Needle in a haystack of training data

Most AI companies do not document or provide descriptions of how exactly they collect training data. They typically don’t even know exactly what’s in their dataset, says Nithya Sambasivan, a former AI researcher at Google turned entrepreneur who specializes in handling training data.

For example, only discovering the data of Italian users in the huge ChatGPT training dataset is like finding the proverbial needle in a haystack. And even if OpenAI managed to delete the data of this user group, it is unclear whether this would be permanent. Previous studies have shown that training datasets can be found on the internet long after they are said to have been deleted because copies of the original mostly remain online.

“The state of the art in collecting training data is very, very immature,” says Mitchell.

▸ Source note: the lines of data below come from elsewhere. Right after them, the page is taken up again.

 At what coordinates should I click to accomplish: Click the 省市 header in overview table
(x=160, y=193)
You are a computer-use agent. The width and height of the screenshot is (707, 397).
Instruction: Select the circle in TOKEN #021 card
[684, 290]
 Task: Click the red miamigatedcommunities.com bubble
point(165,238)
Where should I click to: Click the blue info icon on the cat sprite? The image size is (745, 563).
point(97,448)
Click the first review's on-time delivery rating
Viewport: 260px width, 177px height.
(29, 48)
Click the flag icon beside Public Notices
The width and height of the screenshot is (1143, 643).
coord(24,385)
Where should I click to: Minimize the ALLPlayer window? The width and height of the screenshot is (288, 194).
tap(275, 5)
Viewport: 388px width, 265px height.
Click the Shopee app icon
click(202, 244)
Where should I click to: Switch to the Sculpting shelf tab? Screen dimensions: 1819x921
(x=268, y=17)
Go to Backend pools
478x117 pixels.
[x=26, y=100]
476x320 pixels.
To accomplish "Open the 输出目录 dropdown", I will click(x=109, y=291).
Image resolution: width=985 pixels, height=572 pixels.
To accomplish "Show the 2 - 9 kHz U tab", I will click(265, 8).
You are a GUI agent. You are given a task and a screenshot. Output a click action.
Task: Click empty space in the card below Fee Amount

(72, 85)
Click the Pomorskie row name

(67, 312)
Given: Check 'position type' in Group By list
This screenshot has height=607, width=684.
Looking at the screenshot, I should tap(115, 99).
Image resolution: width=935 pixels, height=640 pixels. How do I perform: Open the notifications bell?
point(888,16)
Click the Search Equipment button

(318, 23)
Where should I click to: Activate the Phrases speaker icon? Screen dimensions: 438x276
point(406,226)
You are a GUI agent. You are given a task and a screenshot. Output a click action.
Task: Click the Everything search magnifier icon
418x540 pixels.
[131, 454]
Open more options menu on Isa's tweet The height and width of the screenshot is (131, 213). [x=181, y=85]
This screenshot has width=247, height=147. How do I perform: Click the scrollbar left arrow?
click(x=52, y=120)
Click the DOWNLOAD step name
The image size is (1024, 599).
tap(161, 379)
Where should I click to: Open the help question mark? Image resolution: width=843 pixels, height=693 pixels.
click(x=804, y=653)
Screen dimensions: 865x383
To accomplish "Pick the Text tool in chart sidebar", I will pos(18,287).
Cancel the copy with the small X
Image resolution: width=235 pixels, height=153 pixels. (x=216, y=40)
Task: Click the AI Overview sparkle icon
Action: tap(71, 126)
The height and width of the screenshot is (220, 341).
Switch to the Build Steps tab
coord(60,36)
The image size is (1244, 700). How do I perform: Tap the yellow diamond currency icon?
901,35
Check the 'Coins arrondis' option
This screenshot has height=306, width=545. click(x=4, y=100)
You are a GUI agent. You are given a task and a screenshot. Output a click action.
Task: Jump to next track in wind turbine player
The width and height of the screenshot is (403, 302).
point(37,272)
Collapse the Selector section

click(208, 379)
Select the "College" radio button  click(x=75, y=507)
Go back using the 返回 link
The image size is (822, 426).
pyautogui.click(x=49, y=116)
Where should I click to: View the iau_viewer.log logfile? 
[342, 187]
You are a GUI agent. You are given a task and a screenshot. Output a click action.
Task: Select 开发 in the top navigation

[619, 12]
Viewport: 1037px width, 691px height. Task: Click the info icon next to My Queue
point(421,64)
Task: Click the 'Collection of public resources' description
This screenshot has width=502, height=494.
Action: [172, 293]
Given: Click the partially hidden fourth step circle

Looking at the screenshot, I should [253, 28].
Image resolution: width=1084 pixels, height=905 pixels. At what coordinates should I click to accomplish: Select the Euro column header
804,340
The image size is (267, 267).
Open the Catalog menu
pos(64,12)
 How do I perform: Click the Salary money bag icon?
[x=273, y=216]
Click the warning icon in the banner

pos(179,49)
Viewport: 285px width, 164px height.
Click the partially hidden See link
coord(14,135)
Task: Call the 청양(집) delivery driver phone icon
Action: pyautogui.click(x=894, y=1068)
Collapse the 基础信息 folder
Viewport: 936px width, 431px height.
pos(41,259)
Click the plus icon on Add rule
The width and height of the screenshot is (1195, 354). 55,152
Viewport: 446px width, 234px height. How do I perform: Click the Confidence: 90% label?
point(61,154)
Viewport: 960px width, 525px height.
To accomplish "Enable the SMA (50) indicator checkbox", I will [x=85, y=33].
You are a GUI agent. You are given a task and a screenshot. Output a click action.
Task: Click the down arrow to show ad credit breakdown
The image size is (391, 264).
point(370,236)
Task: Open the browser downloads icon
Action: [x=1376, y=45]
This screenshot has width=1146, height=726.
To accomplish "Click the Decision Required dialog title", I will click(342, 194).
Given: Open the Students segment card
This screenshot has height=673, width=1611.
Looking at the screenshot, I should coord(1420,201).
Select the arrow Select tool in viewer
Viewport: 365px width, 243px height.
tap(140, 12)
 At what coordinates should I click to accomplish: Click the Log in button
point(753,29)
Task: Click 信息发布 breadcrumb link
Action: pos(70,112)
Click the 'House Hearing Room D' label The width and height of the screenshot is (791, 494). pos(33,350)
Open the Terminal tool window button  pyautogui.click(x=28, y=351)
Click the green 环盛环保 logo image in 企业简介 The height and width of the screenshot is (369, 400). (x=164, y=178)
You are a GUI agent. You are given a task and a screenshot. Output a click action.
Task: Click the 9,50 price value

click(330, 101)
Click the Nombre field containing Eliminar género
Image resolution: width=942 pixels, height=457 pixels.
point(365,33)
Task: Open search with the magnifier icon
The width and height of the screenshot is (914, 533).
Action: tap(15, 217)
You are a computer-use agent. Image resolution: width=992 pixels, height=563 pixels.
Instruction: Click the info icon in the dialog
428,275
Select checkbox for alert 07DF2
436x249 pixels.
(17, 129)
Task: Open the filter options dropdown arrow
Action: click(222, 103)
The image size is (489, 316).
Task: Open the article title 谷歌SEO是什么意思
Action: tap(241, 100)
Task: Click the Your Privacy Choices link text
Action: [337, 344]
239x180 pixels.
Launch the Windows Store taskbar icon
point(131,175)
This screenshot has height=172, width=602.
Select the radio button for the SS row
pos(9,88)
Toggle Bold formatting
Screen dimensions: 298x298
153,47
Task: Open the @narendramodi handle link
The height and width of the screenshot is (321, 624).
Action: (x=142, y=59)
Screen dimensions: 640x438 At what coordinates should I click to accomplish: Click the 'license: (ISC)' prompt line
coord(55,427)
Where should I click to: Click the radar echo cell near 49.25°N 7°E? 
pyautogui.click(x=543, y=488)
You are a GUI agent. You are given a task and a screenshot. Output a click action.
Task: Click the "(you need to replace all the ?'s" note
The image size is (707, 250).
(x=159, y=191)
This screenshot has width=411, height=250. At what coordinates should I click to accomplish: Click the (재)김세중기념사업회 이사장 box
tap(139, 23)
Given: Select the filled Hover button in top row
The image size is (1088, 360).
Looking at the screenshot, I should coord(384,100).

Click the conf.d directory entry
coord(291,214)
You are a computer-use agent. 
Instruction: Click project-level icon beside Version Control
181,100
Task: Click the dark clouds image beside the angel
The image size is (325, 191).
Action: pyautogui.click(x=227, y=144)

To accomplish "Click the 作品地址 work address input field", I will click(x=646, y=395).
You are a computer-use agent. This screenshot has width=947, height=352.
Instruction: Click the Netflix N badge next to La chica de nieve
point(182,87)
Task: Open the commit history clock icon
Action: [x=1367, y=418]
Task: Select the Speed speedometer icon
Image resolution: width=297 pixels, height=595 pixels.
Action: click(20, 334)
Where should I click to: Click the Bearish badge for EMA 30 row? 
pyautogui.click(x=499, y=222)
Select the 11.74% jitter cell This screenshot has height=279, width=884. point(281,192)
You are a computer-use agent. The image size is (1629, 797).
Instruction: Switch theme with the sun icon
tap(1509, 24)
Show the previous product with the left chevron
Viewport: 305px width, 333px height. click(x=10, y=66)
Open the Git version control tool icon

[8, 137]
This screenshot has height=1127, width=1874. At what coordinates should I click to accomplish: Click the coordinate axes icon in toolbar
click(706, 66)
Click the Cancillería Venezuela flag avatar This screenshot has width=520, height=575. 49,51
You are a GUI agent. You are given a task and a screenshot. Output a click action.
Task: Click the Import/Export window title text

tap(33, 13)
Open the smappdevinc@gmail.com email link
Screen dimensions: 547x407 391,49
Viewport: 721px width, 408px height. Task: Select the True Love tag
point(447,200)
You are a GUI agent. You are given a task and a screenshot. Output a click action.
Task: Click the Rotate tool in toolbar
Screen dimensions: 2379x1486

That’s because while a tremendous amount of work has gone into developing state-of-the-art AI models, little has gone into the methods of collecting training data—many of which are ten or more years old.

In the AI ​​community, working on the technology of the models is overemphasized at the expense of all other areas, says Mitchell: “From a cultural point of view, there is this problem with machine learning that working with and on the data is considered stupid work, “silly work”, is seen, but working on the models is the right thing to do.” Expert Sambasivan agrees: the entire field of work lacks the necessary legitimacy.